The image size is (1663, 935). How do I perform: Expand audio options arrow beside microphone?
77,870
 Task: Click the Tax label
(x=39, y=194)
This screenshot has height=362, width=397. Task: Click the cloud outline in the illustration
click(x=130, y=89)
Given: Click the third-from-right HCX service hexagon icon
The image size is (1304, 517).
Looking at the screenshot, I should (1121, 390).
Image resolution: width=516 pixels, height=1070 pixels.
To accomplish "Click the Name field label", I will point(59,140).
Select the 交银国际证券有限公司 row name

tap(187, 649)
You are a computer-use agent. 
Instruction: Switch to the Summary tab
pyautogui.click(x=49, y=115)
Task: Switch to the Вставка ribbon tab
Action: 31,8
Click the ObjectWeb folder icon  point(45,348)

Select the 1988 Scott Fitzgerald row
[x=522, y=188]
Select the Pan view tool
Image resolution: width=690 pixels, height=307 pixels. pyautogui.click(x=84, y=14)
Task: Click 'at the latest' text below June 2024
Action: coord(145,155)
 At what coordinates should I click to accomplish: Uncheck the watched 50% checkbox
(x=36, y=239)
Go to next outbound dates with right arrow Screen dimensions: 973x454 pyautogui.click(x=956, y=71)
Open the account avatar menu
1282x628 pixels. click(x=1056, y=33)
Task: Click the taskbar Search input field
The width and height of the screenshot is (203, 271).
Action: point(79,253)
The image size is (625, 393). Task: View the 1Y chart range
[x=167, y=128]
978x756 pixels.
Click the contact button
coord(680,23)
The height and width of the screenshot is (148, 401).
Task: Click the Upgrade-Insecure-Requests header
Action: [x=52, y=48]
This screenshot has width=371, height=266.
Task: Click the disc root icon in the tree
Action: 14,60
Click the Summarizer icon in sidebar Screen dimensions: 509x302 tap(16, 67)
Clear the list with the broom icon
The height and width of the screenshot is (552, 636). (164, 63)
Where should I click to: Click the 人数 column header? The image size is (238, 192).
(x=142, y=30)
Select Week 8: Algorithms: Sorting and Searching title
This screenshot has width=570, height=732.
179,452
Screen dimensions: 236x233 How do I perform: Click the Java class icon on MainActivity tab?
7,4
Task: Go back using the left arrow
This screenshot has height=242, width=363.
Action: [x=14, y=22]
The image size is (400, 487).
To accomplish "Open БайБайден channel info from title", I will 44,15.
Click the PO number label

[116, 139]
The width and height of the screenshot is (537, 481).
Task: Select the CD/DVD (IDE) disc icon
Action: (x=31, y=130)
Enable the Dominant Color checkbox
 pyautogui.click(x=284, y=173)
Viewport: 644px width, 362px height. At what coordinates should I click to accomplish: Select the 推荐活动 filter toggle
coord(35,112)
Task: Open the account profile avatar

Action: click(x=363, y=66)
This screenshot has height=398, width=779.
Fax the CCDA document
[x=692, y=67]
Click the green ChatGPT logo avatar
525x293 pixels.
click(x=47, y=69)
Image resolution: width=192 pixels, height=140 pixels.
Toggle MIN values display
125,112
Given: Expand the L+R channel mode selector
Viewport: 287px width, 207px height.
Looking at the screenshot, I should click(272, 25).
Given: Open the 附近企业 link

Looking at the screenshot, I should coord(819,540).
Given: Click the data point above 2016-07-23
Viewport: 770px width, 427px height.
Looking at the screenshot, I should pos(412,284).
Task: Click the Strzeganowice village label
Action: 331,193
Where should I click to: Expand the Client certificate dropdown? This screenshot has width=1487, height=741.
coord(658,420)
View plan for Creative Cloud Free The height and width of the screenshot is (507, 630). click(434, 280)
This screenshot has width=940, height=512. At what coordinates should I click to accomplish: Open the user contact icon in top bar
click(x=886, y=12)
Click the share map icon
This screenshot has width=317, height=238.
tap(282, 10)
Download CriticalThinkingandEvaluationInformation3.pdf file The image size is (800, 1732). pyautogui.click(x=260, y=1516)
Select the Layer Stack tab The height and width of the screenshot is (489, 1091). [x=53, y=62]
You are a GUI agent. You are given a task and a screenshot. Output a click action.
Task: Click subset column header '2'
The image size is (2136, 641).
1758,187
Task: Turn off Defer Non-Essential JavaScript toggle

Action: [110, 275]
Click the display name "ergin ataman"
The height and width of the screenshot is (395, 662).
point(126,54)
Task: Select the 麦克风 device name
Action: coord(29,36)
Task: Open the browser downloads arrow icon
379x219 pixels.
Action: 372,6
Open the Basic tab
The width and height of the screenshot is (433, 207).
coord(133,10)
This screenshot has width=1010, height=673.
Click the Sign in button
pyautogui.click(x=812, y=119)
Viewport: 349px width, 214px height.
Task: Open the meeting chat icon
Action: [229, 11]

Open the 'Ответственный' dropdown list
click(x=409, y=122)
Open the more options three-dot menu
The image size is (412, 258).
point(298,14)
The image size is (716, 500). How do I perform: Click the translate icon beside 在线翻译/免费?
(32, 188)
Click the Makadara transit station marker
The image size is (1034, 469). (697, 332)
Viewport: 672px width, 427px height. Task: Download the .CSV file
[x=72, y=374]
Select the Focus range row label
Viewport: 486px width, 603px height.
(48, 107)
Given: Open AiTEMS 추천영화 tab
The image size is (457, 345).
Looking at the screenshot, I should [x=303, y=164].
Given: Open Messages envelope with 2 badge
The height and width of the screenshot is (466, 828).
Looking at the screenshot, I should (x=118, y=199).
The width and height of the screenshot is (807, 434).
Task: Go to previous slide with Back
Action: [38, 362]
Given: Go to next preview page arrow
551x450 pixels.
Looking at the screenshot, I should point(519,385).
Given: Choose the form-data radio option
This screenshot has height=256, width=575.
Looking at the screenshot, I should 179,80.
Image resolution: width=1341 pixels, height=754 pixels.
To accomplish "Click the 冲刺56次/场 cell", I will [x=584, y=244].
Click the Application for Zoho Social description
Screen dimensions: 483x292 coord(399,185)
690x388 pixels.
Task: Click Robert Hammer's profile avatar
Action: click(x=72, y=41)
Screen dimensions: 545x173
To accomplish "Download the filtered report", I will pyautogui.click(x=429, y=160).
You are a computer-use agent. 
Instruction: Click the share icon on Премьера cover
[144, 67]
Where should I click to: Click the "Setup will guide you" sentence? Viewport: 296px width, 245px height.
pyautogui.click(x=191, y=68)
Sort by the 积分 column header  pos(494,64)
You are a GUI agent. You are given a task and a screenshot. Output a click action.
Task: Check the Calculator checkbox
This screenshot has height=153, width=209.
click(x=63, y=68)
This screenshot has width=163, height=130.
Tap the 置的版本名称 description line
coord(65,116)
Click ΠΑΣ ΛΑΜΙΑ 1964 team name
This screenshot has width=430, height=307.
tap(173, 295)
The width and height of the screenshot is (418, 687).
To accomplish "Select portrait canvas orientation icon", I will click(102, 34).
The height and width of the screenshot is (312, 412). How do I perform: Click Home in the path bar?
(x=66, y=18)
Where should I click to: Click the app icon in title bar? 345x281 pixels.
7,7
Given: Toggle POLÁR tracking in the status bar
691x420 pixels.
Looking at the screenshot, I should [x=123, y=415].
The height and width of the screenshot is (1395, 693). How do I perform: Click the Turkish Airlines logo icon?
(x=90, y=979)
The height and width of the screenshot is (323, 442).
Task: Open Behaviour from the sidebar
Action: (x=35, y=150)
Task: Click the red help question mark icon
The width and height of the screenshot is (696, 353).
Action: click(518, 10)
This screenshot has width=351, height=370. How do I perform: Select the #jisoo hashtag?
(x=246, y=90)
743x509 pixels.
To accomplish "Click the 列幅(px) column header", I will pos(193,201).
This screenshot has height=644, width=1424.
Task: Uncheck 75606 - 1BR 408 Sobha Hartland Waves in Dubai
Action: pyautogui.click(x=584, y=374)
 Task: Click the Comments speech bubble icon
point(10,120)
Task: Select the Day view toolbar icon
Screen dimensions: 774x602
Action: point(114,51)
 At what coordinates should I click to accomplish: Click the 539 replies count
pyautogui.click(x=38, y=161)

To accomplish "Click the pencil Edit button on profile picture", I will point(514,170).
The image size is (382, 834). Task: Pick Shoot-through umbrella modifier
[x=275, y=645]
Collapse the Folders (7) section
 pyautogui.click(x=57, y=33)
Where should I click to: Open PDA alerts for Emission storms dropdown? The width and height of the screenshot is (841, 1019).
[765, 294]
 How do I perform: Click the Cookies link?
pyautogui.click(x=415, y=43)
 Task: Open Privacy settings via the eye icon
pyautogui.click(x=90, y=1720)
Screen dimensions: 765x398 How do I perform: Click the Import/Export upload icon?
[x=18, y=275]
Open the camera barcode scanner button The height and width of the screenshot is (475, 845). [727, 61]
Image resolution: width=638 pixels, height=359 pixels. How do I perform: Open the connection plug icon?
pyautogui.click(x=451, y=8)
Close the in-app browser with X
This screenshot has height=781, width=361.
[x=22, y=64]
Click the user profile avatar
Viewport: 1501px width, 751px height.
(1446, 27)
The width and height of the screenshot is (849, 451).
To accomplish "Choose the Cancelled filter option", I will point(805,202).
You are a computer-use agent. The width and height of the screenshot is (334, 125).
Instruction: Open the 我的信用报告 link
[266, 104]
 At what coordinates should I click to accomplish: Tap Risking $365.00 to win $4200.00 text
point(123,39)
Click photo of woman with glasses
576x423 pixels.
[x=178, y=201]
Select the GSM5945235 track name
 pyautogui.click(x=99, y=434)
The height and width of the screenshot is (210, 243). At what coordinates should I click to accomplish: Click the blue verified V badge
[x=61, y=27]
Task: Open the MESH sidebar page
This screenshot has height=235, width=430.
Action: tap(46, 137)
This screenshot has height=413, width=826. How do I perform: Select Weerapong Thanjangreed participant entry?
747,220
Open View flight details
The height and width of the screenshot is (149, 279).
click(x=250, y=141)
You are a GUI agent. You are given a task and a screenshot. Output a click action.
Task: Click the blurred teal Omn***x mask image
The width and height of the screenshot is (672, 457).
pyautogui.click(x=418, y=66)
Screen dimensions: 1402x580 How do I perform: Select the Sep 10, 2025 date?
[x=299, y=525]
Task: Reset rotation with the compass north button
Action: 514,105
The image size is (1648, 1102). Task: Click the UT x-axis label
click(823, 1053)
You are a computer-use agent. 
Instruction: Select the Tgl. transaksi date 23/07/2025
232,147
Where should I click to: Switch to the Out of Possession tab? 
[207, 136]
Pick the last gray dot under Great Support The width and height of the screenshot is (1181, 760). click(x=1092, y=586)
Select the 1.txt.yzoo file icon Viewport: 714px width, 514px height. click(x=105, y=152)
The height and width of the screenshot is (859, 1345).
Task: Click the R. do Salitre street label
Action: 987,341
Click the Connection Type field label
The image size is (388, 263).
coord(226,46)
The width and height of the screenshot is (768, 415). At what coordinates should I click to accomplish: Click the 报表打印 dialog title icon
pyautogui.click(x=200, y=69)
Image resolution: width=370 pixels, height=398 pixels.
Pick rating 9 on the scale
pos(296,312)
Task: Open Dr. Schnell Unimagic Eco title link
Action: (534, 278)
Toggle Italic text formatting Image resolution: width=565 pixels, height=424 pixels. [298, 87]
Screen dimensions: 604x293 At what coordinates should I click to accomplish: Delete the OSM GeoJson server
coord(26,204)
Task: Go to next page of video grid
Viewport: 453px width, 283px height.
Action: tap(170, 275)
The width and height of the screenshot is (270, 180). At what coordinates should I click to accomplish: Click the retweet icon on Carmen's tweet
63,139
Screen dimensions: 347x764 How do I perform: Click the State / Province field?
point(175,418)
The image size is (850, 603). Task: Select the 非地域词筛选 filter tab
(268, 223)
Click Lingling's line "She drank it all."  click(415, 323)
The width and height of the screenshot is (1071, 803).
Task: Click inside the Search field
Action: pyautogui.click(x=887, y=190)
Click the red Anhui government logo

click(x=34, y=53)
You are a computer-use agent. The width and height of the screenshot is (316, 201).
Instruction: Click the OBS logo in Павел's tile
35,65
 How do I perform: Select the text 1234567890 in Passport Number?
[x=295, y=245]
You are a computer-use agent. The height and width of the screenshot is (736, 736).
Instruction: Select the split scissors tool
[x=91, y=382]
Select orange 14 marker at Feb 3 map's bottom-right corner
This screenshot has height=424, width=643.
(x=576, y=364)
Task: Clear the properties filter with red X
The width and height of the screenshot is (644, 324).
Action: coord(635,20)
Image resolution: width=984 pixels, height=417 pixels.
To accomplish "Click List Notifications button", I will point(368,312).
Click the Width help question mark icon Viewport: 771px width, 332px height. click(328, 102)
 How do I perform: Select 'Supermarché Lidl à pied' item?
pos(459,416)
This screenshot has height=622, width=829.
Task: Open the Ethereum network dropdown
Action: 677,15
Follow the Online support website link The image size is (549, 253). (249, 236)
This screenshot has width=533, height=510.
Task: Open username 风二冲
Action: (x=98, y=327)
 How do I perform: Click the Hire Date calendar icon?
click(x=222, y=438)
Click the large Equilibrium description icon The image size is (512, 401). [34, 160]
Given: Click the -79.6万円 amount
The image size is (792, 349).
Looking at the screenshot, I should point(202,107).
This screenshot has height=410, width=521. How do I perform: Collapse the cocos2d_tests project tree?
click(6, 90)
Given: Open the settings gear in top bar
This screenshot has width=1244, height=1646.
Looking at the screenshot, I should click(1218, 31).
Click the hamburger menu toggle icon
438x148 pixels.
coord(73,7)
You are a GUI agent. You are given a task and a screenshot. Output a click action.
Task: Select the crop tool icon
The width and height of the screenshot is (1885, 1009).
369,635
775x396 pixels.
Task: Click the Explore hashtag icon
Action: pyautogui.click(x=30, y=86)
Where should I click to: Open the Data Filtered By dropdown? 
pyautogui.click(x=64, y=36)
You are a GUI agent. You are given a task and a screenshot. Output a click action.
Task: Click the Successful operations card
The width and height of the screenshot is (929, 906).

## WHAT TO WORK ON
Find every line in the records that has the word "page". Copy those lines.

## OUTPUT BELOW
Given: Go to next preview page arrow
Task: Open the MESH sidebar page
Task: Go to next page of video grid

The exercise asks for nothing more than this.